--- Task goal ---
Take the line containing "You are a GUI" and every line after it to the end of the records, and copy them exactly, leaving out pictures.

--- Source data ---
.....
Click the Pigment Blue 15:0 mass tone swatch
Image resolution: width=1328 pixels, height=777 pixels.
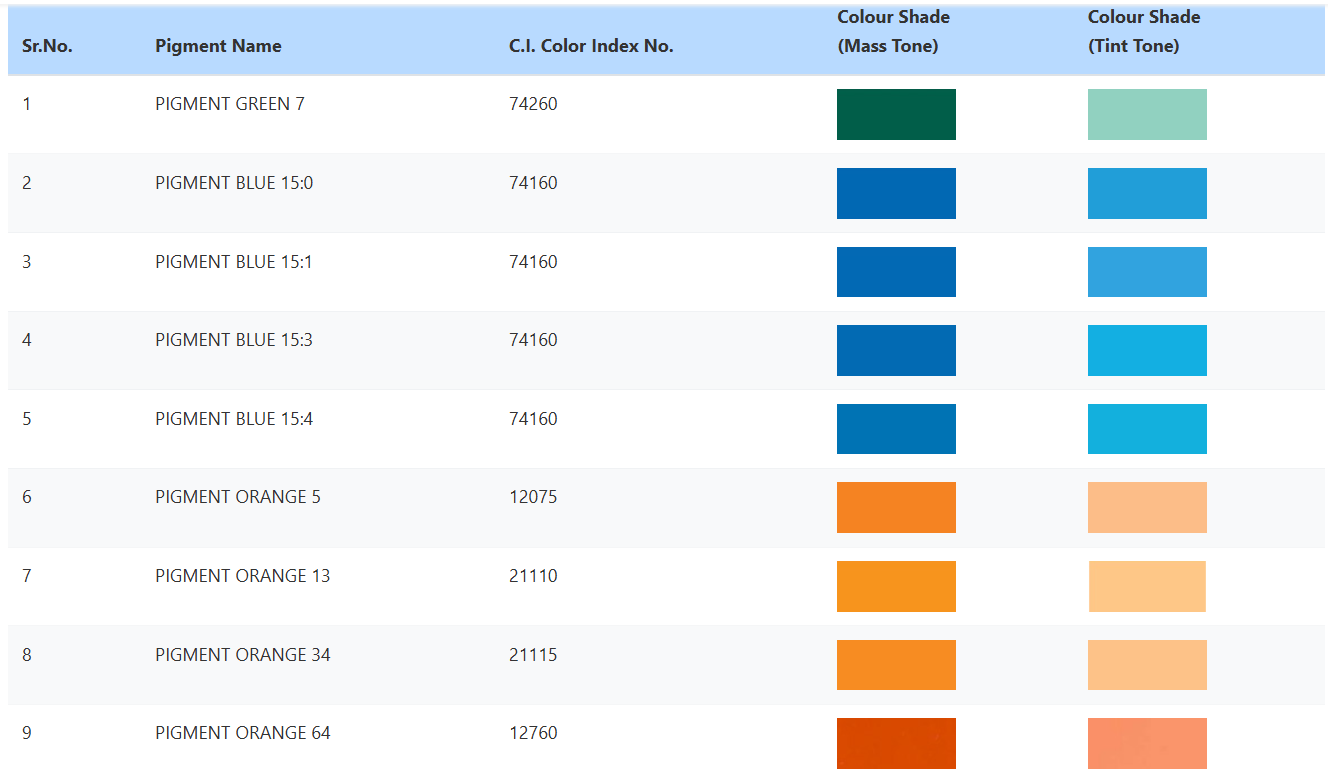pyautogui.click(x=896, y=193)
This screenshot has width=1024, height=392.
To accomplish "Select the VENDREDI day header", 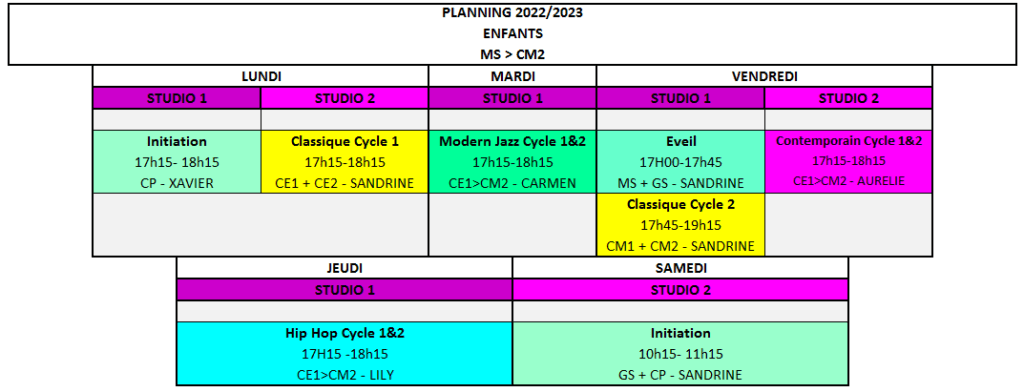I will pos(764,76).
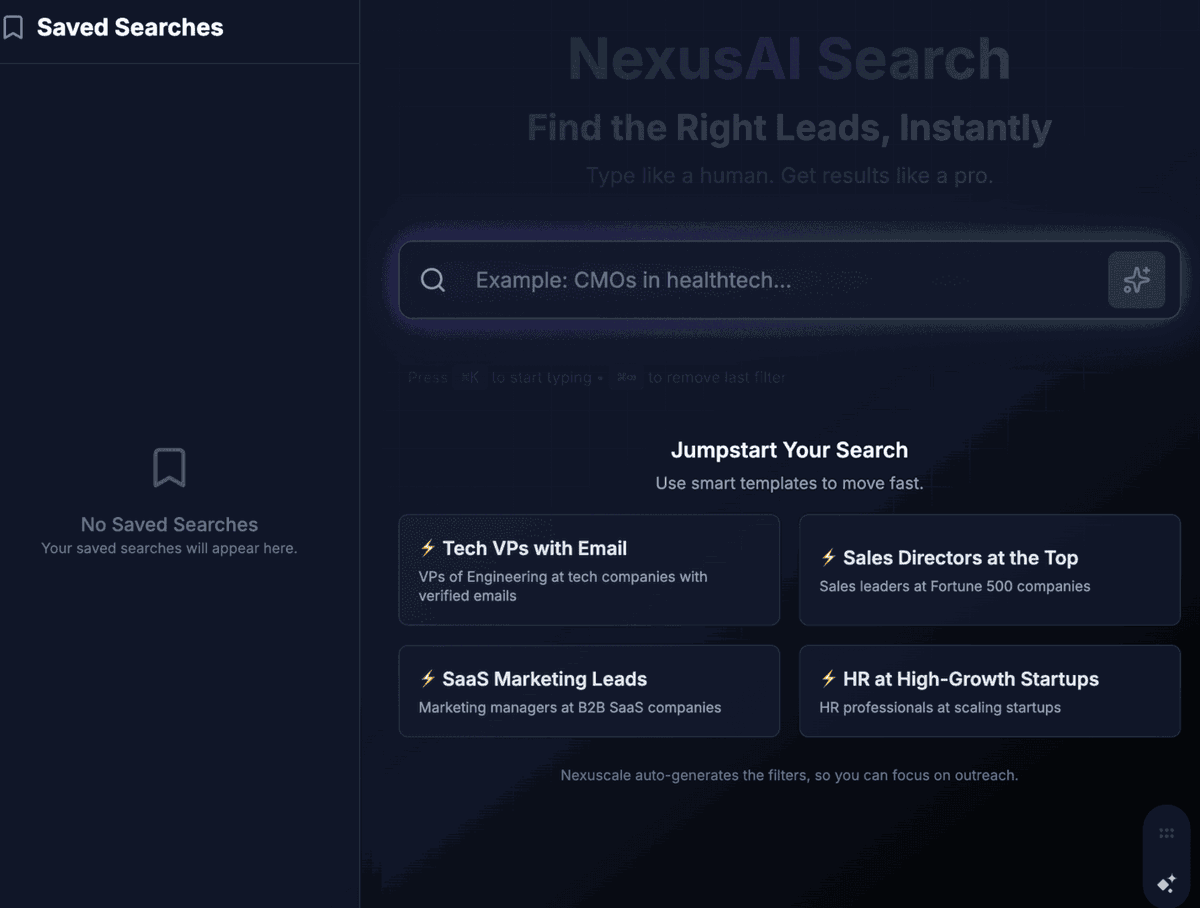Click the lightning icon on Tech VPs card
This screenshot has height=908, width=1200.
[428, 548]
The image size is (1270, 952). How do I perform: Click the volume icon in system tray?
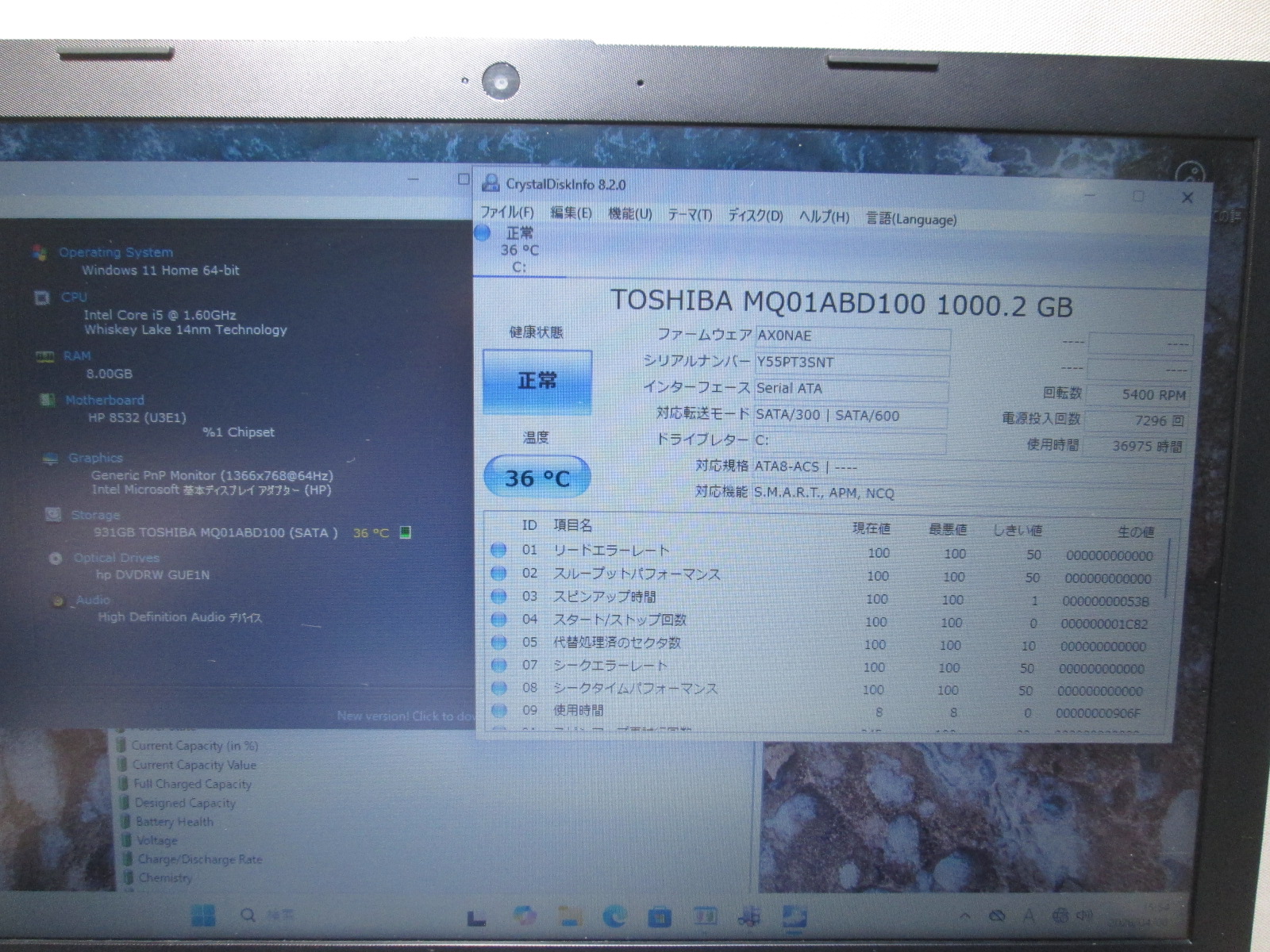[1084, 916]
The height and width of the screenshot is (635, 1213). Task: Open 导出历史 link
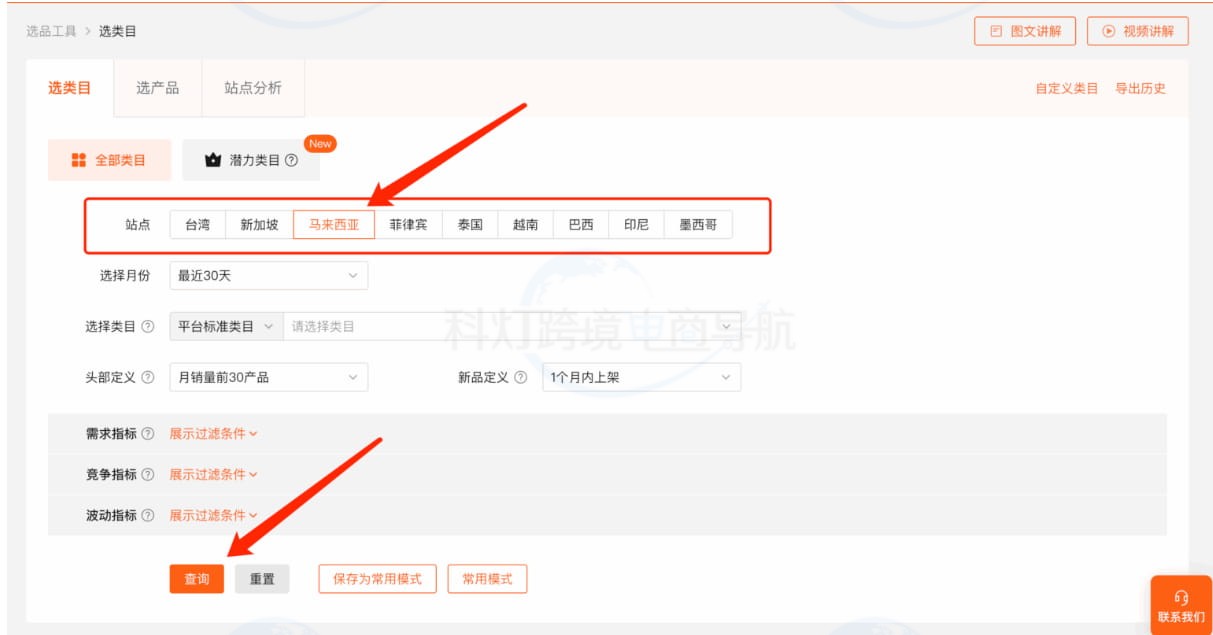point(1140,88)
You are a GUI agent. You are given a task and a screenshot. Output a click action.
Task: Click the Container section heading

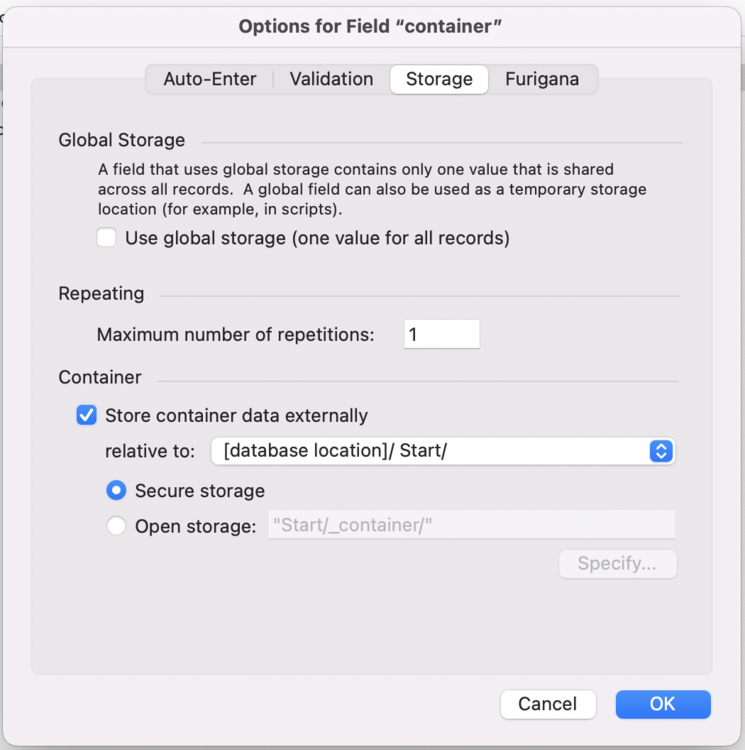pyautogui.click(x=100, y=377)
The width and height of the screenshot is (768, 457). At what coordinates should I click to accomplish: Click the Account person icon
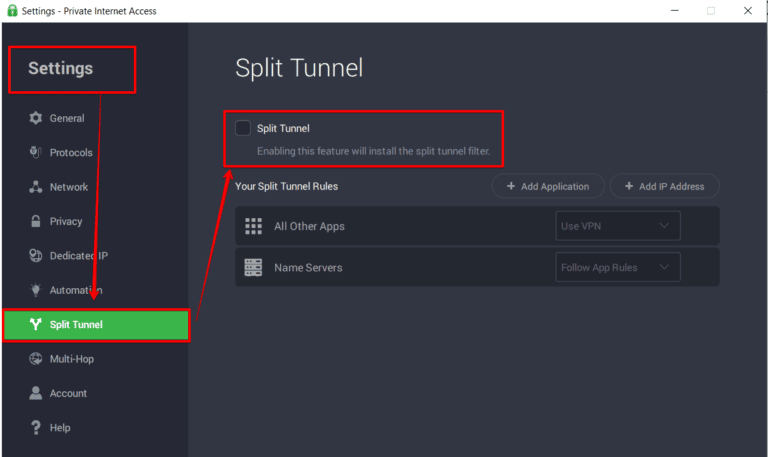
.....
--- Problem solution ---
You are a GUI agent. You are given a task and a screenshot. Output a click action.
Task: Click the Container section heading

pyautogui.click(x=100, y=377)
The width and height of the screenshot is (768, 457). At what coordinates should I click to accomplish: Click the Account person icon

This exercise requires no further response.